Our Digital Journey: Building a Team


This is the second post in a series entitled “Our Digital Journey”.  Click here to read my first post describing why and how Cecil Intermediate School has embarked upon a digital literacy initiative…

So, my first meeting with our fabulously connected middle school librarian, Amy, occurred at the end of July. She might be horrified to know I was promoting her blog, but you can find her @MrsBarbarino on Twitter and http://www.amybarbarino.com She feels that she should blog more consistently, and she should, but the experiences that she has already created and the tools that she has been sharing are spot-on. Her approach to a “movement” will be different as she reaches students in a different mode, but her Tech group will be something special, no doubt! Bottom line, connections are essential, and I will need a sounding board, someone who will experience the same successes and frustrations as I.

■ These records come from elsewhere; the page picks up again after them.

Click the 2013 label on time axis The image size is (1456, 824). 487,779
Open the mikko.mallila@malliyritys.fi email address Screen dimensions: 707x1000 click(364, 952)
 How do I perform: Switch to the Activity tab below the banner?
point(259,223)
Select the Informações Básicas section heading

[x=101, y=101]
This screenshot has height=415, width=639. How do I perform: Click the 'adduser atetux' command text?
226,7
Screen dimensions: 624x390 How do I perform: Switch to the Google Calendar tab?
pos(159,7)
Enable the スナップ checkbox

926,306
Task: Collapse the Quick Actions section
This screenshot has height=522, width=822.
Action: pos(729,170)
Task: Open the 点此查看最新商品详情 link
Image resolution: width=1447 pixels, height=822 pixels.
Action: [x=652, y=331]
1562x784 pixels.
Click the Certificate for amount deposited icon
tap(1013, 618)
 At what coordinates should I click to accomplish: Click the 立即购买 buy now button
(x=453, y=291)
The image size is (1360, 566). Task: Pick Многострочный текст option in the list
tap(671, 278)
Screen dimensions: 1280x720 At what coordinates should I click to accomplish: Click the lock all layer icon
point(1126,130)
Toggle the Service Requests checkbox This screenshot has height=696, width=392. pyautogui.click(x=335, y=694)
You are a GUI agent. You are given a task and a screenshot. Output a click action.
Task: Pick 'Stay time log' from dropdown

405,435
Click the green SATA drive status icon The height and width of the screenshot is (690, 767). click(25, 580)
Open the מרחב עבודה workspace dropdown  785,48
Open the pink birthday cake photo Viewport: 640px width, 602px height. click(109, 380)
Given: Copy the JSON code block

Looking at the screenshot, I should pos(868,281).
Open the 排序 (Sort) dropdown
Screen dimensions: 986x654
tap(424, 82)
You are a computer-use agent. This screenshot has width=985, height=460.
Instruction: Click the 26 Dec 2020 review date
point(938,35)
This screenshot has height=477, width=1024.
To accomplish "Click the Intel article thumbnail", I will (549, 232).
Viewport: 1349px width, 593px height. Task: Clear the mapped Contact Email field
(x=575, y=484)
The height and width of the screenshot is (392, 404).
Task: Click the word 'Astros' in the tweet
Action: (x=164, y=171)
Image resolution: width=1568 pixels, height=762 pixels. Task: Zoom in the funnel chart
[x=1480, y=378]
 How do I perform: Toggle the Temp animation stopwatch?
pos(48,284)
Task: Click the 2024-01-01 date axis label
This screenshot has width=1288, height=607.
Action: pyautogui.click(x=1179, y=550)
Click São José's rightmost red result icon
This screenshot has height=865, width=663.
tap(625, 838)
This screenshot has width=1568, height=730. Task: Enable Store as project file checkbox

My next logical step was to think about how I was going to create a team within my building. Many do know how to use many tools beyond the Office suite, but they WANT TO. They are interested but professional development has left them with no opportunies to explore. There are a few that I decided to approach first:

Jody is the other sixth grade reading teacher in our building. She is super creative, fabulously artsy, and has the most amazing personal style. Her experience with technology was top-notch a few years ago, but her teaching partner sadly left for a position with another district. I knew I needed to grab her immediately for planning purposes. I also know that she is willing to take risks. Our first meeting was at her house with my kiddos. I set her up with a Padlet board of things to think about while I was on vacation and a Twitter account to engage her further. Oh, and I also ordered a copy of the book, The Dot, to be shipped to her. If you have not read it, you must, especially if you are lacking the courage to start a movement within your own building.  You can follow Jody’s class, Room 313,  @mcilvaine313 on Twitter.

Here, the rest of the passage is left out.